Les déportations de France
La déportation organisée depuis la France par les nazis a recouvert de multiples situations regroupées sous un même terme générique.
Ce terme de déportation se définit originellement comme "une peine consistant en un exil forcé dans un lieu déterminé". Son sens contemporain est forgé à partir de 1942 pour rendre compte d'un "internement dans un camp de concentration situé à l'étranger" par les Allemands.
Les camps de concentration répressifs
Vue des baraques et de l'usine de munitions dans l'une des premières photos du camp de concentration de Dachau. Dachau, Allemagne, mars ou avril 1933.
Source : The United States Holocaust Memorial Museum
Ceux-ci, conçus en Allemagne à partir de 1933, autour du "camp modèle" de Dachau, ont pour but l'élimination de tous les opposants politiques, religieux et philosophiques aux nazis et de tous ceux considérés comme asociaux par le régime.
Différentes catégories de déportés.
Une classification est mise au point pour distinguer ces différentes catégories, les politiques portant un triangle rouge, les droits communs un triangle vert, les homosexuels un triangle rose, les témoins de Jéhovah un triangle violet, les asociaux un triangle noir, les Tsiganes un triangle marron, les Juifs enfin un triangle ou une étoile jaune. La première vague d'internement des Juifs dans les camps de concentration, suit le pogrom de la "nuit de cristal" du 9 novembre 1938 lorsque 32 000 Juifs allemands sont arrêtés pour les inciter à fuir le pays.
À partir de 1938, les succès allemands tant diplomatiques que militaires amènent à une expansion considérable de la population concentrationnaire, tous les opposants des pays vaincus pouvant potentiellement y être envoyés, de nouveaux camps voient le jour, plus modernes et mieux organisés.
Magdeburg, un magasin juif détruit après la "Nuit de cristal" du 11 septembre 1938. Source : Deutsches Bundesarchiv
La déportation "de répression" en France
L'occupation de la France en 1940 amène à la mise en place des structures de répression nazie sur le territoire français. Cette répression (1) peut définir "tous les types d'action entendant arrêter une manifestation ou le développement d'une activité, d'un sentiment, d'un geste jugé dangereux par l'autorité nazie d'occupation car la mettant en cause". A partir de 1941 et devant l'échec des formes traditionnelles de répression et notamment des fusillades d'otages, un flux régulier de déportés de France "pour ce qu'ils avaient fait ou étaient soupçonnés de vouloir faire" est envoyé vers les camps de concentration du IIIème Reich. Ne pas savoir où ils sont conduits est alors considéré comme une arme psychologique redoutable par les théoriciens de la répression.
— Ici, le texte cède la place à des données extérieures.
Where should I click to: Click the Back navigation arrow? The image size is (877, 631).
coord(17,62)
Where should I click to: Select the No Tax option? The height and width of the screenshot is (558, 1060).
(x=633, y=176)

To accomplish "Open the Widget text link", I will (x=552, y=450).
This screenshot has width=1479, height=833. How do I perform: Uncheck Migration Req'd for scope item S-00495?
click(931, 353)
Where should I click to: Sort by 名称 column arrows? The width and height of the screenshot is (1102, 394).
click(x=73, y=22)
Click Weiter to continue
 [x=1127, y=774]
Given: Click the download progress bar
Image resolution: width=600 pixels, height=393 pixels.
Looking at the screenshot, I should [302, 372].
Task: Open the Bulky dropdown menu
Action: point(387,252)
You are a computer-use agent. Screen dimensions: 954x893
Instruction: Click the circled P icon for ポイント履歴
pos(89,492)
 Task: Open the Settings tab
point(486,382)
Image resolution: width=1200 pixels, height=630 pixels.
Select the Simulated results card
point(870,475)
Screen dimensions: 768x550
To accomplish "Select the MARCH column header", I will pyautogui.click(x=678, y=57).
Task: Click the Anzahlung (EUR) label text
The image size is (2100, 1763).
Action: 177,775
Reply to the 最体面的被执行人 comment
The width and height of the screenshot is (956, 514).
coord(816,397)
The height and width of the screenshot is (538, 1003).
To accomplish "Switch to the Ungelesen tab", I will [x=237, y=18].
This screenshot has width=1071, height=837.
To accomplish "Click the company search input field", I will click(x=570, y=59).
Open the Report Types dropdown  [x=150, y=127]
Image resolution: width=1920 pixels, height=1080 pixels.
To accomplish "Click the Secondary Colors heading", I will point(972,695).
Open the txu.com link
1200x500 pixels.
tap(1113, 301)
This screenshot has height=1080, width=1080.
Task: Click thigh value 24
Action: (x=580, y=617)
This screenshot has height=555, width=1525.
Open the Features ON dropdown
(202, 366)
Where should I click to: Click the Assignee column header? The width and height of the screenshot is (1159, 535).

Plaque commémorative des victimes françaises au camp de concentration de Hinzert, en utilisant les expressions "Nuit et Brouillard" et "NN-Déportés".
Source : GNU Free Documentation License
Cette logique est portée à son comble avec l'instauration des décrets NN "Nacht und Nebel Erlass" rédigés par Hitler en décembre 1941 (décrets Keitel) qui créent un nouveau type de mesures répressives s'appliquant aux résistants d'Europe occidentale. La principale disposition prévoit la déportation secrète (dans la nuit et le brouillard) sur le territoire du Reich pour la personne arrêtée. Là, elle est internée ou assignée dans un camp de concentration dans l'attente théorique de son jugement par les tribunaux répressifs allemands. Les procès se déroulent à huis clos et dans tous les cas, aucune nouvelle n'est donnée à la famille du déporté. Les prisonniers sont alors condamnés à de lourdes peines, voire souvent à la mort.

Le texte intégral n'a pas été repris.